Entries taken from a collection
╔══
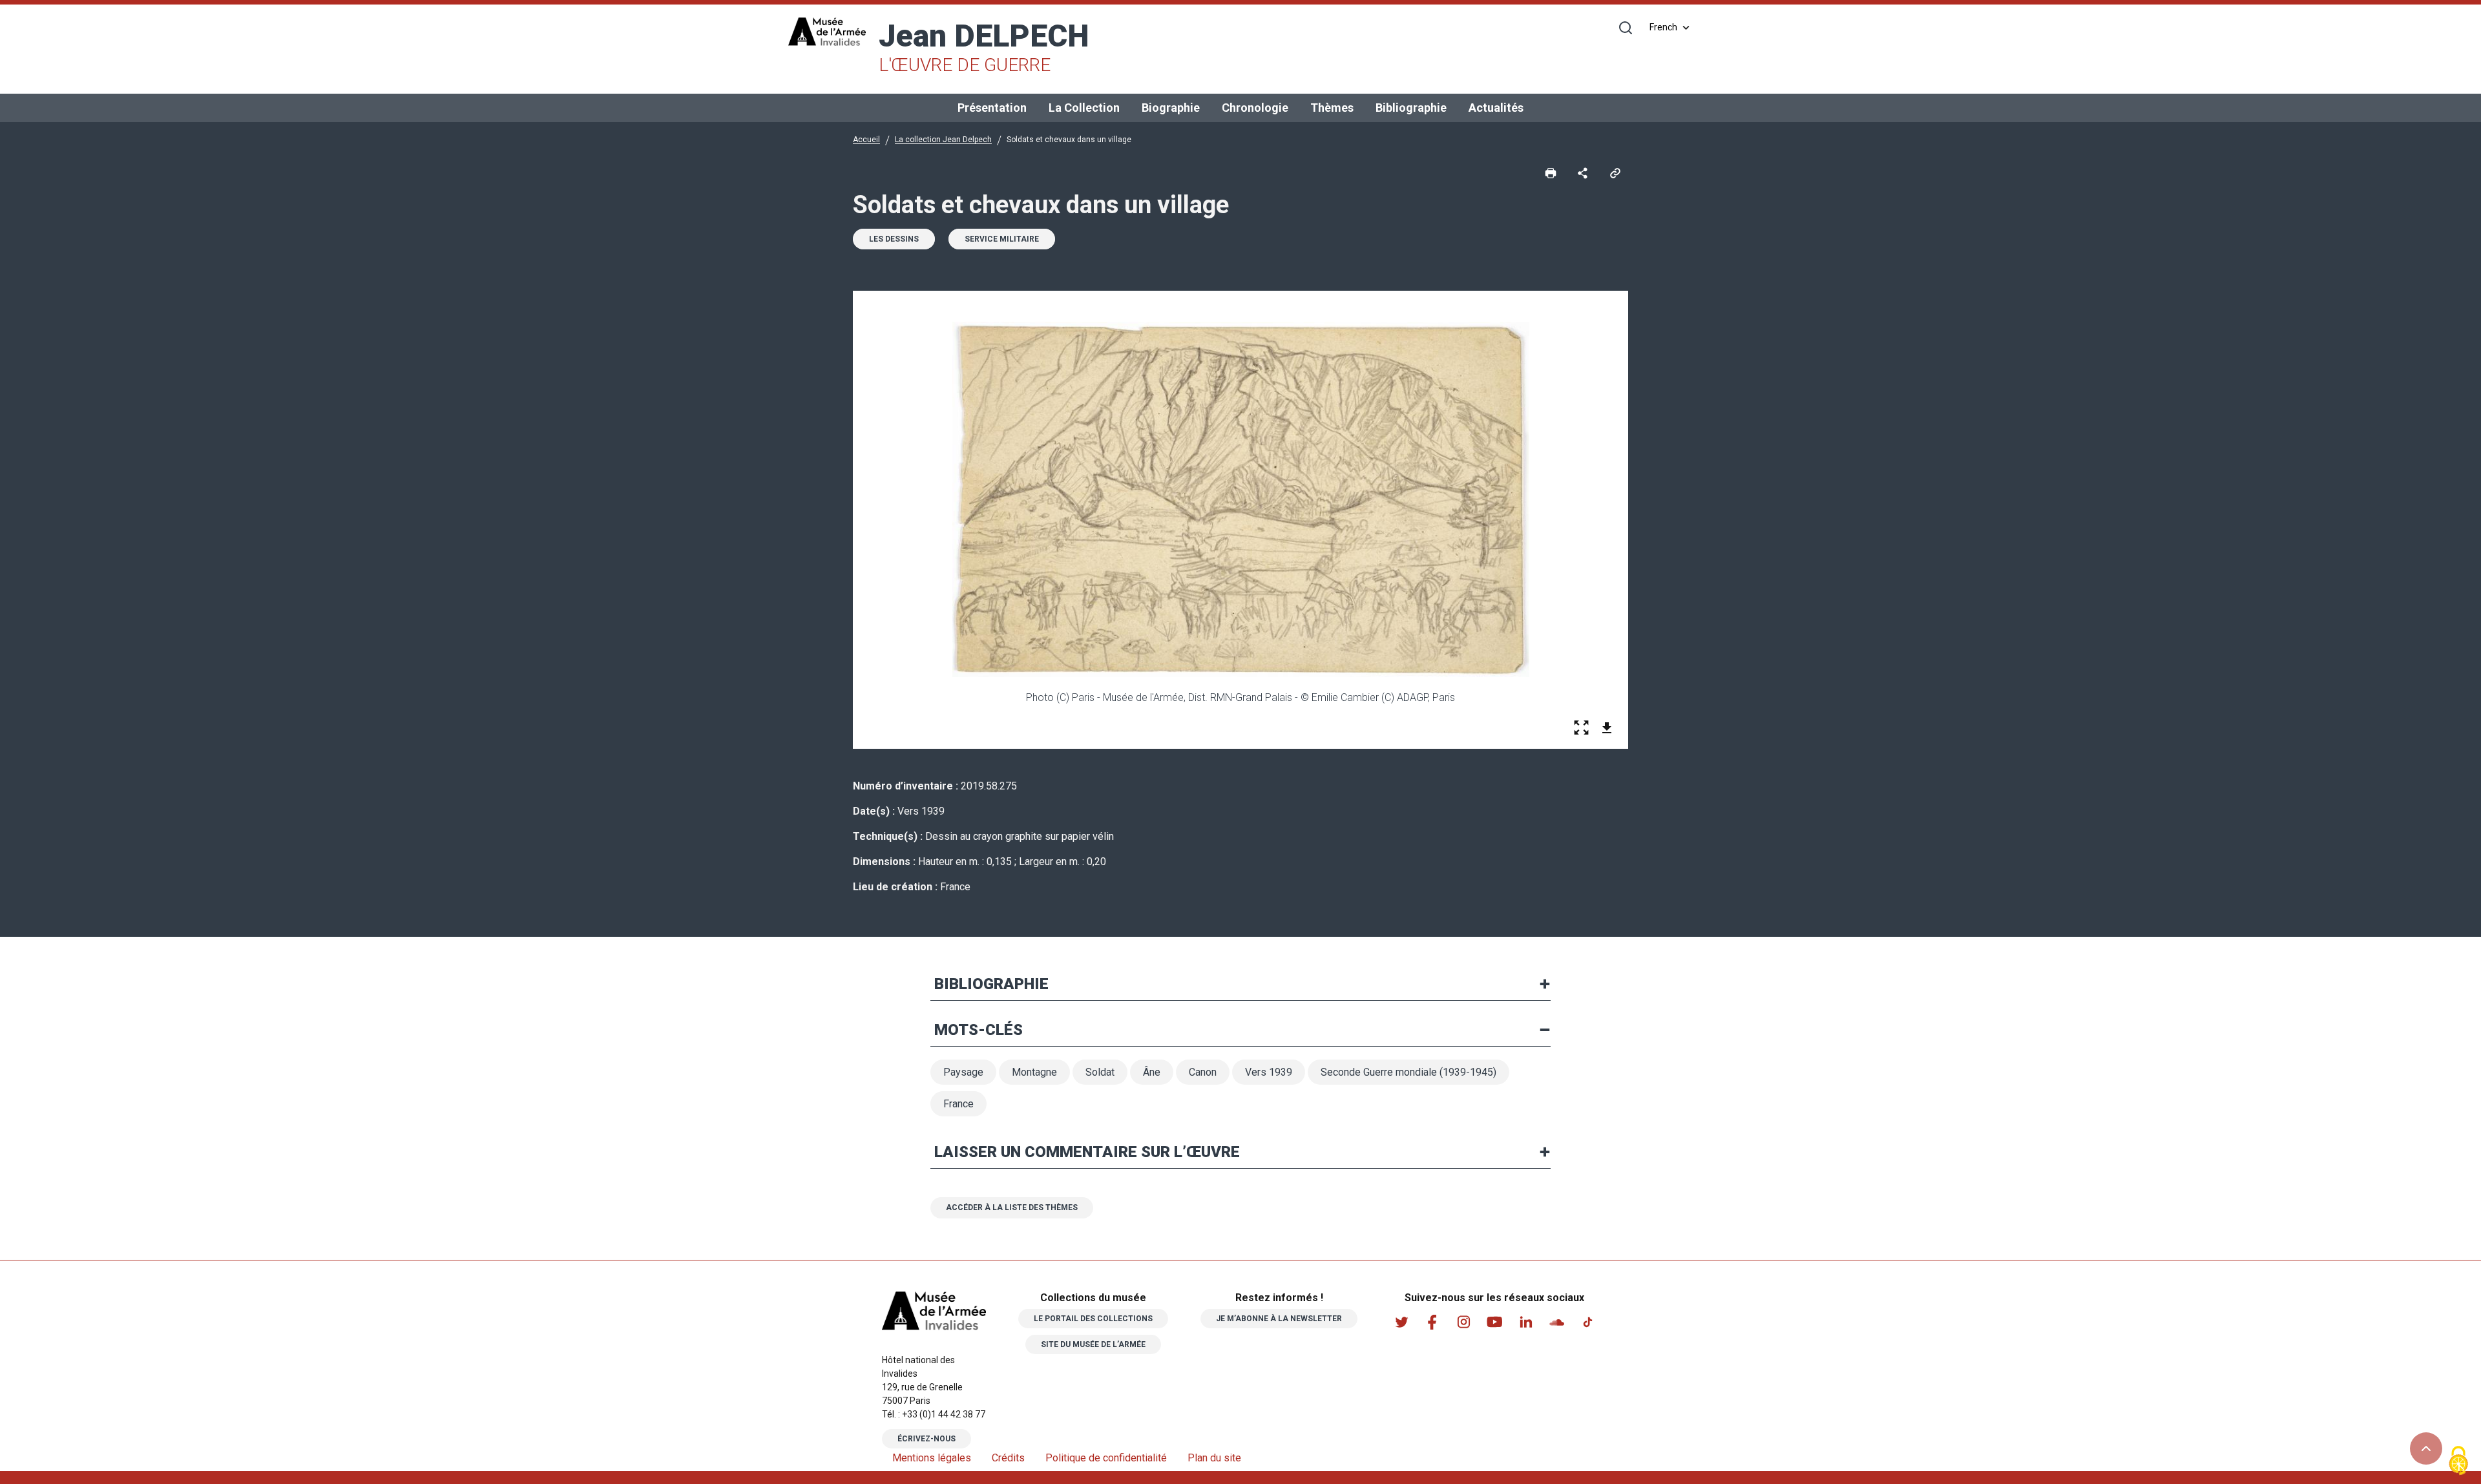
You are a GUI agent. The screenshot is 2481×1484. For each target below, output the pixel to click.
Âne (1151, 1072)
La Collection (1084, 107)
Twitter (1401, 1321)
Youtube (1494, 1321)
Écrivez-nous (926, 1438)
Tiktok (1587, 1321)
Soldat (1100, 1072)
╚══
# Activity
Using the entries above, give again each line from the one containing "Âne (1151, 1072)" through the last line, exactly and only those.

# Finished task
Âne (1151, 1072)
La Collection (1084, 107)
Twitter (1401, 1321)
Youtube (1494, 1321)
Écrivez-nous (926, 1438)
Tiktok (1587, 1321)
Soldat (1100, 1072)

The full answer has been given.